Carter Willing To Send Attack Helicopters, ‘Accompanying Advisers’ On The
And, he said, the Pentagon is prepared to deploy advisers and attack helicopters-if the prime minister of Iraq wants them-to the region to “finish the job”.
Iraqi forces advanced on the western Iraqi city Ramadi this week, capturing a neighborhood on the outskirts of the provincial capital of Anbar Province from IS militants.
Defeating the Islamic State of Iraq and the Levant globally and at home requires leveraging the militant organization in its “parent tumor” of Syria and Iraq, Defense Secretary Ash Carter told the Senate Armed Services Committee today.
Obama alluded to the new commando force when he said in an Oval Office address Sunday that thousands of Iraqi and Syrian ground forces are trying to retake territory from the Islamic State and that USA special operations forces are being deployed to “accelerate that offensive”.
Also during the hearing, Carter expressed frustration with Sunni Arab allies who he said could do more to help with the effort against the Islamic State.

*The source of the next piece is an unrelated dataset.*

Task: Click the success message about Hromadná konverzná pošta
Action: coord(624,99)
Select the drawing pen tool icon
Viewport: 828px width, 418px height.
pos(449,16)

He and other military sources said Iraqi forces had also retaken the Anbar Operations Command headquarters, which lies at a fork of the Euphrates River on the northern side of the city. And it shows that training, advising and assisting is the right approach.
On Wednesday, Iraqi forces were preparing to push farther into the center of the Islamic State-held city of Ramadi.
Getting people out will be more hard. “We will do more of what works going forward”, he added. A spokesman for Iraq’s counter-terrorism forces said that strategy has been successful.
According to Pentagon officials, a series of heavy U.S. airstrikes against Ramadi, the capital of the Iraqi Anbar Province, have killed at least 350 ISIS fighters in the past week.
Defense Secretary Ash Carter said Wednesday the USA was ready to send in attack helicopters and “accompanying advisors” to help the ISF retake the city, if requested by Iraqi Prime Minister Haider al Abadi.
Sen. John McCain, R-Arizona, chairman of the panel, asked Carter whether he agrees with the chairman of the Joint Chiefs of Staff about ISIS not being contained.
“While we certainly have the capability to furnish a USA component to such a ground force, we have not recommended this course of action for several reasons”, Carter said.
“I am certain it will fall, and we will assist in the making of it fall”, he said.
“We are very hopeful that Ramadi will be liberated before the end of this year”, he said.
The recapture was a significant achievement in the battle to wrest neighborhoods in and around Ramadi from the Islamic State’s grasp.
Linda Robinson, a senior policy analyst at the RAND Corp., a federally funded think tank, says the raids and follow-on exploitation of intelligence gained through interrogation of captured IS leaders will significantly increase pressure on the extremist group.
He told The Associated Press on Wednesday the neighbourhood is the backbone of Daesh’s structure in Ramadi.
But even as Carter and Selva highlighted progress made against the terrorist group, Selva said that 40 percent of US war planes return each day without having struck targets in Iraq or Syria.